** INFORMATION SHOWN follows **

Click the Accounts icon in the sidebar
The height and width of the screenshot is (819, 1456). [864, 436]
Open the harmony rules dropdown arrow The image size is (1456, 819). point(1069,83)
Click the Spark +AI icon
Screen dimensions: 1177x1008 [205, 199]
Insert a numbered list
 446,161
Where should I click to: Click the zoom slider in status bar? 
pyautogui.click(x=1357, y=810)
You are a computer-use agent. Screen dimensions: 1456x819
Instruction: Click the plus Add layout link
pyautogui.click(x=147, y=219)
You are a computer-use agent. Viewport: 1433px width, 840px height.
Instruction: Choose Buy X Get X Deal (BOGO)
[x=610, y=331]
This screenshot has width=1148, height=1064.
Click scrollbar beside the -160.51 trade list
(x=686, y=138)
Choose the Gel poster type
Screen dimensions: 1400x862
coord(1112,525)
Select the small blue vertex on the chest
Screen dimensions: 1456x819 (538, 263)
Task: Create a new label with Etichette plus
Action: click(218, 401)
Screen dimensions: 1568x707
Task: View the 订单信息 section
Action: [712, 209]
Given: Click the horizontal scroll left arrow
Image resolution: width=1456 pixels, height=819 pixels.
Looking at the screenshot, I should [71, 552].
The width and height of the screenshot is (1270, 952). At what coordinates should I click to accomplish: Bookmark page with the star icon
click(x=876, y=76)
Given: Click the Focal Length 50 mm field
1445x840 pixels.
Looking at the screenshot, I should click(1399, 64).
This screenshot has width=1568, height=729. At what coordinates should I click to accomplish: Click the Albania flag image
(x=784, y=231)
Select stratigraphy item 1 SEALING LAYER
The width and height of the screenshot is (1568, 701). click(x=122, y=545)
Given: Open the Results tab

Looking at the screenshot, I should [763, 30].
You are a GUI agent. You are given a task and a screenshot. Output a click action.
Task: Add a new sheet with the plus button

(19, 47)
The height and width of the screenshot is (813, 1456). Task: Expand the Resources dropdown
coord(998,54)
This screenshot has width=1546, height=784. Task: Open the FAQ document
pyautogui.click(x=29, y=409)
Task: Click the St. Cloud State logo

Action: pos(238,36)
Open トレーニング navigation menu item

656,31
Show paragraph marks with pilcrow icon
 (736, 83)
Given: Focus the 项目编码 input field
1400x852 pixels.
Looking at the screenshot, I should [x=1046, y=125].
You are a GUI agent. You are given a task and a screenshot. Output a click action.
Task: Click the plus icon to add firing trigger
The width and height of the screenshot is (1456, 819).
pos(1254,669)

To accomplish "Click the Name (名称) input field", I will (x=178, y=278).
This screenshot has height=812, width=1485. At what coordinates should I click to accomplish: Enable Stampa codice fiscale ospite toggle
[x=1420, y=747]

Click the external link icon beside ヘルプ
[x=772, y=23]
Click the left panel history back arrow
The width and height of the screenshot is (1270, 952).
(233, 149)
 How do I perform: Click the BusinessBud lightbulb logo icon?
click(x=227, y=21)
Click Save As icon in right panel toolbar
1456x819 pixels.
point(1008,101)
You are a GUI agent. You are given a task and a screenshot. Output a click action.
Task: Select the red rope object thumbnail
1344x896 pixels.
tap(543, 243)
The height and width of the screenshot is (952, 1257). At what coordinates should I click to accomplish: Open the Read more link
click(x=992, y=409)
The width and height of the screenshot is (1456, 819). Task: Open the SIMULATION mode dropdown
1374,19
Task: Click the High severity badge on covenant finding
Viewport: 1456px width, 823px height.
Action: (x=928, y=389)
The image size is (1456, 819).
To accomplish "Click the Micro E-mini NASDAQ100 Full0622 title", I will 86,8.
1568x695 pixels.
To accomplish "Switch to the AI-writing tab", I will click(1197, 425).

** End of INFORMATION SHOWN **

### PROBLEM STATEMENT
Scan the material above for the string "will" and return the lines that hold it.

### COMPLETED TASK
To accomplish "Click the Name (名称) input field", I will (x=178, y=278).
To accomplish "Click the Micro E-mini NASDAQ100 Full0622 title", I will 86,8.
To accomplish "Switch to the AI-writing tab", I will click(1197, 425).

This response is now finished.